Lech Poznań wygrał ze Śląskiem Wrocław 2:0 i tym samym odrobił straty do Legii. Pierwsza połowa w wykonaniu lechitów była bezbarwna. Więcej do powiedzenia mieli zawodnicy gości, którzy kilka razy zagrozili bramce Gostomskiego. Przerwa pomiędzy połowami dała bardzo dużo drużynie Lecha. Piłkarze wyszli odmienieni. W 57. minucie po dośrodkowaniu Douglasa bramkę zdobył Hamalainen. W 84. minucie, również po dośrodkowaniu Douglasa, tym razem ze stałego fragmentu gry, gola zdobył Arajuuri. Do końca meczu Lech nie odpuszczał. Licznymi sytuacjami chciał jeszcze bardziej podwyższyć wynik.
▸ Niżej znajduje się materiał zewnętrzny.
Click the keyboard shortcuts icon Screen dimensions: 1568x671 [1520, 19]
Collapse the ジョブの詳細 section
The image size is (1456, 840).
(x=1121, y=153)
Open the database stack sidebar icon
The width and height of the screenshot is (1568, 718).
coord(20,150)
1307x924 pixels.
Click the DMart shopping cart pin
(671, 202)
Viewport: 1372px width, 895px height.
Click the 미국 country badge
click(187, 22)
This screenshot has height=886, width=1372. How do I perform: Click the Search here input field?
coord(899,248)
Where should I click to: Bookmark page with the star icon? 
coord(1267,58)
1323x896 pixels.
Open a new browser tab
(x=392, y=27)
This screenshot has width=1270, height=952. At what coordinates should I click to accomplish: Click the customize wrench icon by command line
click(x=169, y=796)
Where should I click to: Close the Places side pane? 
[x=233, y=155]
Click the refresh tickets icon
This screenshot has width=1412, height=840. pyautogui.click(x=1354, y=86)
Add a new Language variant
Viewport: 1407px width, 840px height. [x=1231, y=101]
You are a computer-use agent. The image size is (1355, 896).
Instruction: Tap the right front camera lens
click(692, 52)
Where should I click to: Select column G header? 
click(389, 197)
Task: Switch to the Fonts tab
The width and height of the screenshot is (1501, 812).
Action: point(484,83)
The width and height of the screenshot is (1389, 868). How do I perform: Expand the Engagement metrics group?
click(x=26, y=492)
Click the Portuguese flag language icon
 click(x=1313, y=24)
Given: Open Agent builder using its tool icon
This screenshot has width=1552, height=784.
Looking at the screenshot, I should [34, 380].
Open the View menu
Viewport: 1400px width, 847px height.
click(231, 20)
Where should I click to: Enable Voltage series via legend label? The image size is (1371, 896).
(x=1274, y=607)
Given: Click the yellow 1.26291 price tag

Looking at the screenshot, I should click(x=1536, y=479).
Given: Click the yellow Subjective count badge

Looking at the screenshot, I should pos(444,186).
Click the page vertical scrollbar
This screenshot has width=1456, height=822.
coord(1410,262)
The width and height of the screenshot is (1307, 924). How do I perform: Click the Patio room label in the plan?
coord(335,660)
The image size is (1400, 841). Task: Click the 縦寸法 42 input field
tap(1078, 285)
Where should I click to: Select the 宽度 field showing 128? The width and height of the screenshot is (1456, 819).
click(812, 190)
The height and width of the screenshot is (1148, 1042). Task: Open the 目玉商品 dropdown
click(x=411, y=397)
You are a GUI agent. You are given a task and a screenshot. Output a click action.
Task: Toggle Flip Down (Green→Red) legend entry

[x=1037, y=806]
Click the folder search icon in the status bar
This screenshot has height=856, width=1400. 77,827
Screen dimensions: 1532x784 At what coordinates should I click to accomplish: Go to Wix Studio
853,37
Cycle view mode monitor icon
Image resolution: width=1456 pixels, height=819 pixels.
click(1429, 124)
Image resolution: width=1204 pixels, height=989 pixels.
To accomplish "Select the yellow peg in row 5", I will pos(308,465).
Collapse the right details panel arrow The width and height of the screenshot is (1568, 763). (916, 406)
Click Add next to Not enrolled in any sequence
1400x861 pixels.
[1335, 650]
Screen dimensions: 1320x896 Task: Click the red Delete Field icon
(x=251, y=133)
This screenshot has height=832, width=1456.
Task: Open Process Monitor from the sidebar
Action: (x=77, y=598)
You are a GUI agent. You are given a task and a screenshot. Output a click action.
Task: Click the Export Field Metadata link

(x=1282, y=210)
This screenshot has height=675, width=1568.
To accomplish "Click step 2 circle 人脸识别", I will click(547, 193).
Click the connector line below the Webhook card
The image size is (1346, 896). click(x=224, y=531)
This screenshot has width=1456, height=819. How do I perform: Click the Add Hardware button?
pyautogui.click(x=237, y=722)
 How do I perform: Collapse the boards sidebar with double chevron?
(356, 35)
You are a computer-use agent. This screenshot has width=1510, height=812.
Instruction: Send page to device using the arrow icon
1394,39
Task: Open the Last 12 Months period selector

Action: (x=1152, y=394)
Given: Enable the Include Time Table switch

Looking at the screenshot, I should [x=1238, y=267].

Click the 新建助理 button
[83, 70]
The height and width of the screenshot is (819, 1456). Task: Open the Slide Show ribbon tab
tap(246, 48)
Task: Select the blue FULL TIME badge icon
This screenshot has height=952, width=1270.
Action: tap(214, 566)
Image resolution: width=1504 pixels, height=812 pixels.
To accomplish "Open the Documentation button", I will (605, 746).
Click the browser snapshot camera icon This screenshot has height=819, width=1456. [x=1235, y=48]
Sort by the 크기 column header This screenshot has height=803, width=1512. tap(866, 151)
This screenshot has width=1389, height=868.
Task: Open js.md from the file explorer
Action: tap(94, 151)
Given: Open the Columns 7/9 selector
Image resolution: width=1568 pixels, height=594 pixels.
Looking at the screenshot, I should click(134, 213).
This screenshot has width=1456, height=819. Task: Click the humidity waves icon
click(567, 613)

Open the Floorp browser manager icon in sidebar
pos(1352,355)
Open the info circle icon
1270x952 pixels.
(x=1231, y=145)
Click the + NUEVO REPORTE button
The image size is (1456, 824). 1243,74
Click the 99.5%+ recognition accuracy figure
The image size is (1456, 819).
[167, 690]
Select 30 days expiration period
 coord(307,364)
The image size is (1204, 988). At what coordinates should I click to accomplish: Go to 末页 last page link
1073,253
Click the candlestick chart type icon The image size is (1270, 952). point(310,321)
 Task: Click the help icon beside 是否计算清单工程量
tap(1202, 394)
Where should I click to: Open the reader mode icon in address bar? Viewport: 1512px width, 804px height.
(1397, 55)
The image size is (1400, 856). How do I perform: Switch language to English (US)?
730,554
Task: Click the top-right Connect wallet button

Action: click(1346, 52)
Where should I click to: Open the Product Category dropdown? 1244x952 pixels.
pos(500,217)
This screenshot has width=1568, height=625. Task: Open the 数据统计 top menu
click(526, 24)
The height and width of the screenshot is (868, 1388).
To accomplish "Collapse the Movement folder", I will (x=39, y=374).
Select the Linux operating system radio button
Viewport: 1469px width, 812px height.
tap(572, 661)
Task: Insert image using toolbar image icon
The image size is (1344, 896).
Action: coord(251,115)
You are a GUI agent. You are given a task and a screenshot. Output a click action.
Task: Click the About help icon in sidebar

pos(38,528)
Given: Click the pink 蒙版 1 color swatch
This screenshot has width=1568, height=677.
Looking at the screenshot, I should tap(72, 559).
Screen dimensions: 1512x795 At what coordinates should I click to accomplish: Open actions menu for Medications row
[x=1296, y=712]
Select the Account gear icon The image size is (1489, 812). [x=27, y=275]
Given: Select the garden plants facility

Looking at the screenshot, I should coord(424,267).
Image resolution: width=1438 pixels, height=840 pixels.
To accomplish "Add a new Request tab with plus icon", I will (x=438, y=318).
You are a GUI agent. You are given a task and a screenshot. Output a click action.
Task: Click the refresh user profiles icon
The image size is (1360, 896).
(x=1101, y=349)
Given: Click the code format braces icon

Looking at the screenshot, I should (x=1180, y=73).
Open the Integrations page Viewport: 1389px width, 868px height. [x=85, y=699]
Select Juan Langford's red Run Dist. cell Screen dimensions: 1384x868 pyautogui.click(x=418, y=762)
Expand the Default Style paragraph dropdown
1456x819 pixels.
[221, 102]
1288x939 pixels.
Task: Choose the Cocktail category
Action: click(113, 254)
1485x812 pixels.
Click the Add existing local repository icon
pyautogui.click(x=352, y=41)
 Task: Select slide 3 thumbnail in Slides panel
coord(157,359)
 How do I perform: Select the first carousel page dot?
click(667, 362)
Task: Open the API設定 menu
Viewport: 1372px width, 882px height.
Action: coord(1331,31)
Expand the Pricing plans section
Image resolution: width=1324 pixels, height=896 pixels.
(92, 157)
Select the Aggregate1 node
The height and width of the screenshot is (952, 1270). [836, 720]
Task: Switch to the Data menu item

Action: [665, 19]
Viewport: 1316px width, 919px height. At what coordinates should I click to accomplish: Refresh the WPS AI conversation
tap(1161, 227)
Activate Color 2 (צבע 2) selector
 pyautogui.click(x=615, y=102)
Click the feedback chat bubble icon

W pierwszej połowie mogłoby się wydawać, że na zwycięstwie bardziej zależy drużynie Śląska Wrocław. Pierwsze 20 minut to drużyna gości stworzyła sobie więcej sytuacji pod bramką Gostomskiego. Lechici bardzo często tracili piłkę z powodu niedokładności podań. Najgorzej z drużyny Lecha zagrał Szymon Pawłowski. Pomocnik „Kolejorza” często zamiast podać do lepiej ustawionego kolegi, decydował się na drybling, który w większości przypadków kończył się stratą i kontrą drużyny Śląska.
Wyśmienitą okazję do otwarcia wyniku miał Robert Pich w 2. minucie spotkania. Karol Linetty znajdując się w pobliżu własnego pola karnego, podał na pamięć wzdłuż boiska. Czujny okazał się pomocnik wrocławian, który przejął piłkę i bez zastanowienia uderzył na bramkę Gostomskiego. Jednak bramkarz „Kolejorza” zdołał wybronić groźny strzał przeciwnika.
Swoją odpowiedź Lech dał dopiero w 28. minucie. Po kombinacyjnej akcji piłkę w polu karnym otrzymał Lovrencsics. Węgier uderzył po długim rogu, lecz piłka minimalnie minęła słupek Pawełka.
W drugiej połowie więcej szans mieli lechici. W 56. minucie po rzucie wolnym, piłkę przed polem karnym zebrał Pawłowski. Pomocnik Lecha zdecydował się na strzał, który w w wielkim zamieszaniu zdołał wyłapać golkiper Śląska.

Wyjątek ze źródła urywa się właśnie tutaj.